__Task prompt__. Restate the data below word for word, keeping each line intact.
[Study material]
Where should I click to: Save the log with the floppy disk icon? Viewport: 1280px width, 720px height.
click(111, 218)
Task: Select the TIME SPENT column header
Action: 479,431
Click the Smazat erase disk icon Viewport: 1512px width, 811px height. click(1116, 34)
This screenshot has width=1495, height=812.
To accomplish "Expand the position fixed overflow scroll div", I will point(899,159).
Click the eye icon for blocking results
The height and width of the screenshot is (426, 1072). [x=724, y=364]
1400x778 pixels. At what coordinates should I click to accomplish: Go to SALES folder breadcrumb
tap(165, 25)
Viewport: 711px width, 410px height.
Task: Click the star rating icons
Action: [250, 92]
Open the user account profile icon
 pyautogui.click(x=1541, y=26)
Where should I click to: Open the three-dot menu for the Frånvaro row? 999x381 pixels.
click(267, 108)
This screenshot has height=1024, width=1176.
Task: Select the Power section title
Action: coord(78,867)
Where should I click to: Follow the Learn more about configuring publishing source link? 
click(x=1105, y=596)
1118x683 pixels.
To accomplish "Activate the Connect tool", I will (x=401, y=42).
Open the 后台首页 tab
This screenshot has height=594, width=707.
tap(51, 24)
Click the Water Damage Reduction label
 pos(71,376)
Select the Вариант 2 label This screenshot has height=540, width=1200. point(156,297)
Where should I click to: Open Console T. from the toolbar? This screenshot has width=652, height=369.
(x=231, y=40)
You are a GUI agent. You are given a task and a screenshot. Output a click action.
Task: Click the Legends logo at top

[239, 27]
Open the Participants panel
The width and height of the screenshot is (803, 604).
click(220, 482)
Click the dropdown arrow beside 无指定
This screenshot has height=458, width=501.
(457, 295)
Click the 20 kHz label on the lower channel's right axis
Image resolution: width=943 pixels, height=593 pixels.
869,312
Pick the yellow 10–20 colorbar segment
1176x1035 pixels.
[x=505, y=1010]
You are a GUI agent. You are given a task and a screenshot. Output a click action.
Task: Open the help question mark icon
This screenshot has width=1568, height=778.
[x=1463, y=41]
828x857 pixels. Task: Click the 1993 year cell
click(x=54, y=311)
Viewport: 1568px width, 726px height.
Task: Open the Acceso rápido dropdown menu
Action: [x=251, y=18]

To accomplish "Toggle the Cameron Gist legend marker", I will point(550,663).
[/Study material]
__Solution for this exercise__.
Where should I click to: Save the log with the floppy disk icon? Viewport: 1280px width, 720px height.
click(111, 218)
Task: Select the TIME SPENT column header
Action: 479,431
Click the Smazat erase disk icon Viewport: 1512px width, 811px height. click(1116, 34)
This screenshot has width=1495, height=812.
To accomplish "Expand the position fixed overflow scroll div", I will point(899,159).
Click the eye icon for blocking results
The height and width of the screenshot is (426, 1072). [x=724, y=364]
1400x778 pixels. At what coordinates should I click to accomplish: Go to SALES folder breadcrumb
tap(165, 25)
Viewport: 711px width, 410px height.
Task: Click the star rating icons
Action: [250, 92]
Open the user account profile icon
 pyautogui.click(x=1541, y=26)
Where should I click to: Open the three-dot menu for the Frånvaro row? 999x381 pixels.
click(267, 108)
This screenshot has height=1024, width=1176.
Task: Select the Power section title
Action: coord(78,867)
Where should I click to: Follow the Learn more about configuring publishing source link? 
click(x=1105, y=596)
1118x683 pixels.
To accomplish "Activate the Connect tool", I will (x=401, y=42).
Open the 后台首页 tab
This screenshot has height=594, width=707.
tap(51, 24)
Click the Water Damage Reduction label
 pos(71,376)
Select the Вариант 2 label This screenshot has height=540, width=1200. point(156,297)
Where should I click to: Open Console T. from the toolbar? This screenshot has width=652, height=369.
(x=231, y=40)
You are a GUI agent. You are given a task and a screenshot. Output a click action.
Task: Click the Legends logo at top

[239, 27]
Open the Participants panel
The width and height of the screenshot is (803, 604).
click(220, 482)
Click the dropdown arrow beside 无指定
This screenshot has height=458, width=501.
(457, 295)
Click the 20 kHz label on the lower channel's right axis
Image resolution: width=943 pixels, height=593 pixels.
869,312
Pick the yellow 10–20 colorbar segment
1176x1035 pixels.
[x=505, y=1010]
You are a GUI agent. You are given a task and a screenshot. Output a click action.
Task: Open the help question mark icon
This screenshot has width=1568, height=778.
[x=1463, y=41]
828x857 pixels. Task: Click the 1993 year cell
click(x=54, y=311)
Viewport: 1568px width, 726px height.
Task: Open the Acceso rápido dropdown menu
Action: [x=251, y=18]

To accomplish "Toggle the Cameron Gist legend marker", I will point(550,663).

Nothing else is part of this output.